» WHAT IS NEEDED:
Every line of the data below should be written out word for word.
START DATASET EXCERPTS
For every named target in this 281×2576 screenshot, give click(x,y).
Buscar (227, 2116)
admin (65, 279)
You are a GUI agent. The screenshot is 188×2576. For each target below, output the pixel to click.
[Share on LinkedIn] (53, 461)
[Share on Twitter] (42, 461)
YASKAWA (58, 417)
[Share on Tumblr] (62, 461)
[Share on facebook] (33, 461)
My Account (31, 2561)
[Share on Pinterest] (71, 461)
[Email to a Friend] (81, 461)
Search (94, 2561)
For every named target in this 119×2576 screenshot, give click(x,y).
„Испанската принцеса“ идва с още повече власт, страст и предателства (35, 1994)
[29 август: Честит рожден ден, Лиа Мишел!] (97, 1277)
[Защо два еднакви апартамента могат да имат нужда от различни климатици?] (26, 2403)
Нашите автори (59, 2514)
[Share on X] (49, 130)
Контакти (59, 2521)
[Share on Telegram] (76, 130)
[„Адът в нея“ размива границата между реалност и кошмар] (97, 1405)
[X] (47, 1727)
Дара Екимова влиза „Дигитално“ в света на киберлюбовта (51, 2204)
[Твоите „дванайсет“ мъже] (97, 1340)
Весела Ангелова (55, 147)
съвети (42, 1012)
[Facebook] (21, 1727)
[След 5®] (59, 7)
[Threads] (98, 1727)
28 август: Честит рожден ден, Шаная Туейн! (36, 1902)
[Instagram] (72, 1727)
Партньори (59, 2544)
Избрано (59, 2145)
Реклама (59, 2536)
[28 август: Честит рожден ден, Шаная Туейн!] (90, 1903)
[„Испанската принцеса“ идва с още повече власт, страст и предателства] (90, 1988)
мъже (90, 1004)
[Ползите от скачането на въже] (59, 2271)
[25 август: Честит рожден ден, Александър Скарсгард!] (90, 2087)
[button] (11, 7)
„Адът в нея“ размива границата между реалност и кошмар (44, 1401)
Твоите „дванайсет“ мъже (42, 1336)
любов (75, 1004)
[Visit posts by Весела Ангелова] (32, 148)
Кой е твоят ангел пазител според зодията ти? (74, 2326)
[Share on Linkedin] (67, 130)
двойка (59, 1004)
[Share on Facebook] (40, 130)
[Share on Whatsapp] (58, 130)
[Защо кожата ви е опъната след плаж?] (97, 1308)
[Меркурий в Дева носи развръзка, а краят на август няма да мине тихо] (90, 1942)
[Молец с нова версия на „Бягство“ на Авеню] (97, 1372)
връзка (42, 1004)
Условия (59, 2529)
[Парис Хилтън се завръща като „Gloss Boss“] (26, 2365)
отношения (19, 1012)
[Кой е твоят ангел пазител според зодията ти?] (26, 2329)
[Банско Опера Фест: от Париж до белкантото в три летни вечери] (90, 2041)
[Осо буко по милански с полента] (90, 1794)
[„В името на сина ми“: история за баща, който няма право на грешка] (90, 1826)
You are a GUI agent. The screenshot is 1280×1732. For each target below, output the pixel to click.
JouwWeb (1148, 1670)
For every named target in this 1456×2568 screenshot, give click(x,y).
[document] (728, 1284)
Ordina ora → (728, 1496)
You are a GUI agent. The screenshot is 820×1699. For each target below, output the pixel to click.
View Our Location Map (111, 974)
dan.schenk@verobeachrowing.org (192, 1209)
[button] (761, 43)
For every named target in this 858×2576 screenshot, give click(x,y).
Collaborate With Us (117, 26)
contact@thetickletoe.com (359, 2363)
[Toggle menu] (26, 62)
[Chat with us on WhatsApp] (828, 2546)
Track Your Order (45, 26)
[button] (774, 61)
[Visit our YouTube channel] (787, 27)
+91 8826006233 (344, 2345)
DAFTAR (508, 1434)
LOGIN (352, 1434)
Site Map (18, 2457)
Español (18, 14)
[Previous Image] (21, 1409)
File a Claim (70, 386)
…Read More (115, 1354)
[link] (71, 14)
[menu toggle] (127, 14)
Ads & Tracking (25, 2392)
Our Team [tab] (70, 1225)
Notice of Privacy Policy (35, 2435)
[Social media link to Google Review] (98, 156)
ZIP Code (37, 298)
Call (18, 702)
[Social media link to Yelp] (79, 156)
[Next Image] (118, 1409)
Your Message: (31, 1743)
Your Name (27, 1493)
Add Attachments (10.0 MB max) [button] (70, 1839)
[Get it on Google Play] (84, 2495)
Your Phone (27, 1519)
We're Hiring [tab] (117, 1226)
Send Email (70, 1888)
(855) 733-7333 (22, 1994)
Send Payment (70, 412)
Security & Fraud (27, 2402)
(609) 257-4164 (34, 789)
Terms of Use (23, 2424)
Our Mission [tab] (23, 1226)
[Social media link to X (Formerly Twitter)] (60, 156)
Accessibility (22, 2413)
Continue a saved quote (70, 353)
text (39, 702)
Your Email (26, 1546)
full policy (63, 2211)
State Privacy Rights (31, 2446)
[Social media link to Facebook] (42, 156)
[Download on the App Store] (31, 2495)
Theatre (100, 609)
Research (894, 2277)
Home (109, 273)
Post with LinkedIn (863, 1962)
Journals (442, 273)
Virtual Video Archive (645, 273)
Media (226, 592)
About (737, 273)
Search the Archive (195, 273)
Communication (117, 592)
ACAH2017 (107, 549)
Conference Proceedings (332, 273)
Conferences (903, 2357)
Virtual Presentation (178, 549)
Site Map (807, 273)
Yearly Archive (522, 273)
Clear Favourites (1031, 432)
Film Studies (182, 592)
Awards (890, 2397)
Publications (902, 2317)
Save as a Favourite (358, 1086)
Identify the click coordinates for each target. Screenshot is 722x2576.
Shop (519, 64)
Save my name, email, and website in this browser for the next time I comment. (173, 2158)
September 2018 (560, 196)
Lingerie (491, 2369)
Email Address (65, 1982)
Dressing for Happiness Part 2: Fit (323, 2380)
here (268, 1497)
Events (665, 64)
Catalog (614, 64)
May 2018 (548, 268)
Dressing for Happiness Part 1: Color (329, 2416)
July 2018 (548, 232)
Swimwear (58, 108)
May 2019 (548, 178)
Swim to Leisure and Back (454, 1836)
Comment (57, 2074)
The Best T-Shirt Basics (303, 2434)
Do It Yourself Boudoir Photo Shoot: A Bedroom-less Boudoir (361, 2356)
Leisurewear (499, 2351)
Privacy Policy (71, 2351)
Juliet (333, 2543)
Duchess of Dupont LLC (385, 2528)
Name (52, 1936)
END DATASET EXCERPTS
» WRITTEN ANSWER:
For every named target in this 281×2576 screenshot, give click(x,y).
Buscar (227, 2116)
admin (65, 279)
You are a GUI agent. The screenshot is 188×2576. For each target below, output the pixel to click.
[Share on LinkedIn] (53, 461)
[Share on Twitter] (42, 461)
YASKAWA (58, 417)
[Share on Tumblr] (62, 461)
[Share on facebook] (33, 461)
My Account (31, 2561)
[Share on Pinterest] (71, 461)
[Email to a Friend] (81, 461)
Search (94, 2561)
For every named target in this 119×2576 screenshot, give click(x,y).
„Испанската принцеса“ идва с още повече власт, страст и предателства (35, 1994)
[29 август: Честит рожден ден, Лиа Мишел!] (97, 1277)
[Защо два еднакви апартамента могат да имат нужда от различни климатици?] (26, 2403)
Нашите автори (59, 2514)
[Share on X] (49, 130)
Контакти (59, 2521)
[Share on Telegram] (76, 130)
[„Адът в нея“ размива границата между реалност и кошмар] (97, 1405)
[X] (47, 1727)
Дара Екимова влиза „Дигитално“ в света на киберлюбовта (51, 2204)
[Твоите „дванайсет“ мъже] (97, 1340)
Весела Ангелова (55, 147)
съвети (42, 1012)
[Facebook] (21, 1727)
[След 5®] (59, 7)
[Threads] (98, 1727)
28 август: Честит рожден ден, Шаная Туейн! (36, 1902)
[Instagram] (72, 1727)
Партньори (59, 2544)
Избрано (59, 2145)
Реклама (59, 2536)
[28 август: Честит рожден ден, Шаная Туейн!] (90, 1903)
[„Испанската принцеса“ идва с още повече власт, страст и предателства] (90, 1988)
мъже (90, 1004)
[Ползите от скачането на въже] (59, 2271)
[25 август: Честит рожден ден, Александър Скарсгард!] (90, 2087)
[button] (11, 7)
„Адът в нея“ размива границата между реалност и кошмар (44, 1401)
Твоите „дванайсет“ мъже (42, 1336)
любов (75, 1004)
[Visit posts by Весела Ангелова] (32, 148)
Кой е твоят ангел пазител според зодията ти? (74, 2326)
[Share on Linkedin] (67, 130)
двойка (59, 1004)
[Share on Facebook] (40, 130)
[Share on Whatsapp] (58, 130)
[Защо кожата ви е опъната след плаж?] (97, 1308)
[Меркурий в Дева носи развръзка, а краят на август няма да мине тихо] (90, 1942)
[Молец с нова версия на „Бягство“ на Авеню] (97, 1372)
връзка (42, 1004)
Условия (59, 2529)
[Парис Хилтън се завръща като „Gloss Boss“] (26, 2365)
отношения (19, 1012)
[Кой е твоят ангел пазител според зодията ти?] (26, 2329)
[Банско Опера Фест: от Париж до белкантото в три летни вечери] (90, 2041)
[Осо буко по милански с полента] (90, 1794)
[„В името на сина ми“: история за баща, който няма право на грешка] (90, 1826)
You are a GUI agent. The screenshot is 1280×1732. For each target below, output the pixel to click.
JouwWeb (1148, 1670)
For every named target in this 1456×2568 screenshot, give click(x,y).
[document] (728, 1284)
Ordina ora → (728, 1496)
You are a GUI agent. The screenshot is 820×1699. For each target below, output the pixel to click.
View Our Location Map (111, 974)
dan.schenk@verobeachrowing.org (192, 1209)
[button] (761, 43)
For every named target in this 858×2576 screenshot, give click(x,y).
Collaborate With Us (117, 26)
contact@thetickletoe.com (359, 2363)
[Toggle menu] (26, 62)
[Chat with us on WhatsApp] (828, 2546)
Track Your Order (45, 26)
[button] (774, 61)
[Visit our YouTube channel] (787, 27)
+91 8826006233 (344, 2345)
DAFTAR (508, 1434)
LOGIN (352, 1434)
Site Map (18, 2457)
Español (18, 14)
[Previous Image] (21, 1409)
File a Claim (70, 386)
…Read More (115, 1354)
[link] (71, 14)
[menu toggle] (127, 14)
Ads & Tracking (25, 2392)
Our Team [tab] (70, 1225)
Notice of Privacy Policy (35, 2435)
[Social media link to Google Review] (98, 156)
ZIP Code (37, 298)
Call (18, 702)
[Social media link to Yelp] (79, 156)
[Next Image] (118, 1409)
Your Message: (31, 1743)
Your Name (27, 1493)
Add Attachments (10.0 MB max) [button] (70, 1839)
[Get it on Google Play] (84, 2495)
Your Phone (27, 1519)
We're Hiring [tab] (117, 1226)
Send Email (70, 1888)
(855) 733-7333 (22, 1994)
Send Payment (70, 412)
Security & Fraud (27, 2402)
(609) 257-4164 (34, 789)
Terms of Use (23, 2424)
Our Mission [tab] (23, 1226)
[Social media link to X (Formerly Twitter)] (60, 156)
Accessibility (22, 2413)
Continue a saved quote (70, 353)
text (39, 702)
Your Email (26, 1546)
full policy (63, 2211)
State Privacy Rights (31, 2446)
[Social media link to Facebook] (42, 156)
[Download on the App Store] (31, 2495)
Theatre (100, 609)
Research (894, 2277)
Home (109, 273)
Post with LinkedIn (863, 1962)
Journals (442, 273)
Virtual Video Archive (645, 273)
Media (226, 592)
About (737, 273)
Search the Archive (195, 273)
Communication (117, 592)
ACAH2017 (107, 549)
Conference Proceedings (332, 273)
Conferences (903, 2357)
Virtual Presentation (178, 549)
Site Map (807, 273)
Yearly Archive (522, 273)
Clear Favourites (1031, 432)
Film Studies (182, 592)
Awards (890, 2397)
Publications (902, 2317)
Save as a Favourite (358, 1086)
Identify the click coordinates for each target. Screenshot is 722x2576.
Shop (519, 64)
Save my name, email, and website in this browser for the next time I comment. (173, 2158)
September 2018 (560, 196)
Lingerie (491, 2369)
Email Address (65, 1982)
Dressing for Happiness Part 2: Fit (323, 2380)
here (268, 1497)
Events (665, 64)
Catalog (614, 64)
May 2018 (548, 268)
Dressing for Happiness Part 1: Color (329, 2416)
July 2018 (548, 232)
Swimwear (58, 108)
May 2019 (548, 178)
Swim to Leisure and Back (454, 1836)
Comment (57, 2074)
The Best T-Shirt Basics (303, 2434)
Do It Yourself Boudoir Photo Shoot: A Bedroom-less Boudoir (361, 2356)
Leisurewear (499, 2351)
Privacy Policy (71, 2351)
Juliet (333, 2543)
Duchess of Dupont LLC (385, 2528)
Name (52, 1936)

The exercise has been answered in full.